CHAPTER SEVEN
Dougie told me of three good joiners in Leuchars, and a stonemason called Donald who was also an excellent brickie. Unfortunately, this paragon lived some twenty-five miles away, so picking him up in the morning and taking him home at night meant a one-hundred mile round trip every day.
When I arrived at seven a.m. he would greet me warmly, “Hullo Will, how are ye the day?” – nauseating me with the putrid smell of his breath. Donald was totally deaf in one ear and looked like a Neanderthal Man, with beetling brows and a strong, squat body. His wife was a wee thin woman with a speech defect, but he was so terrified of her that he jumped at any chance to work late or over the weekend, rather than return home.
Donald had the craftsman’s touch with all his materials; when he was building a wall, he always picked up the right-shaped stone; if it wasn’t just right, one blow with his hammer would break it to perfection. But he was so crazy that no one would carry his bricks or mix his mortar; he had to be his own labourer.
“Ha ha! I’m the wicked Fu Man Chu!” he would chortle while trowelling the wet cement onto a brick.
Once a month he would boil over, shrieking “Ah’ve hud enough! Ah’ve hud enough! Ah’m no havin ye shout at me ony mair!” and run down to the main road, where he would wait for me to beg him to return. But I used to ignore him and eventually he would come back, sulking, to take up his trowel again.
I soon discovered how to humour Donald; he could not hear me walking up behind him until I was right next to him; then he would start suddenly, exclaiming “EH! Ye geid me sic a fricht!” I began playing games, creeping up on him while he was laying bricks and saying “BOO!” Although he would screech and go into a nervous flap, he enjoyed the attention.

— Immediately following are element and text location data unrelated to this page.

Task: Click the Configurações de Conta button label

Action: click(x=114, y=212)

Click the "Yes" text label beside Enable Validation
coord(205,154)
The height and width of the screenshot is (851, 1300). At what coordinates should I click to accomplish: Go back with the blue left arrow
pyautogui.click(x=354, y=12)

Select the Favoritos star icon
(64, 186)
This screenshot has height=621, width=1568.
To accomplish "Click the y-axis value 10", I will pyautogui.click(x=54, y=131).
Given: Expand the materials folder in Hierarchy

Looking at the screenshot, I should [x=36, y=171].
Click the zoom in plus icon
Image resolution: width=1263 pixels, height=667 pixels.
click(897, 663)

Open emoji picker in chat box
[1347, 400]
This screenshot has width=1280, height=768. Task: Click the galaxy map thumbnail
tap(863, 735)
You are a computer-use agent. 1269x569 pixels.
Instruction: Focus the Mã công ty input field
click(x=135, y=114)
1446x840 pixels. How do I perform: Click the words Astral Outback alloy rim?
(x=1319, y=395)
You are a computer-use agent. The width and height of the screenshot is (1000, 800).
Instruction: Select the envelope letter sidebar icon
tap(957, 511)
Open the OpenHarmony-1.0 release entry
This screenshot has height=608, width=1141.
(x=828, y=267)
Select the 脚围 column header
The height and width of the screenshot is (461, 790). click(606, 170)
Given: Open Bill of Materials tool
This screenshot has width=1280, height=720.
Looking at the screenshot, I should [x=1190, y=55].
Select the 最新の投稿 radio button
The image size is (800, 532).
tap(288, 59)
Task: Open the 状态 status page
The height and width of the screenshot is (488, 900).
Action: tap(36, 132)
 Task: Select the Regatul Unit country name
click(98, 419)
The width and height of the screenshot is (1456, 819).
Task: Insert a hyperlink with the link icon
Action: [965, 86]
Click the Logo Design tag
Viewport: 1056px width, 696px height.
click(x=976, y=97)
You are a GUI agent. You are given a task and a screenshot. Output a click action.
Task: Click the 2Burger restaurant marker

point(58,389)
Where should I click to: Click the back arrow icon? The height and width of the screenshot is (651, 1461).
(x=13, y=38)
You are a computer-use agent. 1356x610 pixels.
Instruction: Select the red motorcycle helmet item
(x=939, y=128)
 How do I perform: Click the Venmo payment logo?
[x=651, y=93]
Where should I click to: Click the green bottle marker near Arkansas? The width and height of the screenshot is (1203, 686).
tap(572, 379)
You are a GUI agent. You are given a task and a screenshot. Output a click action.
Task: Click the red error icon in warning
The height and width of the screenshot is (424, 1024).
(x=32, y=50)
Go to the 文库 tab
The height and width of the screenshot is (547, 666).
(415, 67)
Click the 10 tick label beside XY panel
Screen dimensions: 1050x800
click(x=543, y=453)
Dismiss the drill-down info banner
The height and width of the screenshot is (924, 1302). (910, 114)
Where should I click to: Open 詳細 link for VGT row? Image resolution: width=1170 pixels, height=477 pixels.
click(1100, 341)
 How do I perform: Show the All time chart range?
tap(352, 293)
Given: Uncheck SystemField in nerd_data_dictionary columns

The squad of joiners from Leuchars were the best tradesmen I worked with. Every weekend they came up and repaired all the bad work done by Jamie’s crew, then forged ahead with the other buildings. All week I would work tidying up from last week and getting whatever materials they needed and doing odd labouring jobs to have everything ready for them.
After an ex-convict told me of the joinery workshop at Saughton Prison, I arranged to have doors and windows made there at half-price, by telling them I was a Charity Organization. Periodically I appeared with my van to pick up orders, dressed in a suit and my hair neatly brushed because I was apprehensive about attracting the attention of policemen who might recognize me and check up.
But when I became bored with this routine and turned up one day scruffy and unkempt, the man in the office glanced aloofly in my direction and went on writing, ignoring me for the next twenty minutes or so, just to demonstrate his authority and power over someone of my apparently lowly rank. I hate supercilious officials who use their position to humiliate people.
When he eventually called me over, I told him my name and said “I’ve come to pick up two window frames on order,” he looked aghast as he realized I had official backing and he should have taken me straight through to the workshop.
Seeing this crack in his armour, I struck hard in my most authoritarian tone: “Never ever keep people waiting like that! If you keep me waiting again, I’ll report you to the Governor and have your hide.” Smugly I thought to myself that he will never be quite sure someone is of inferior status again.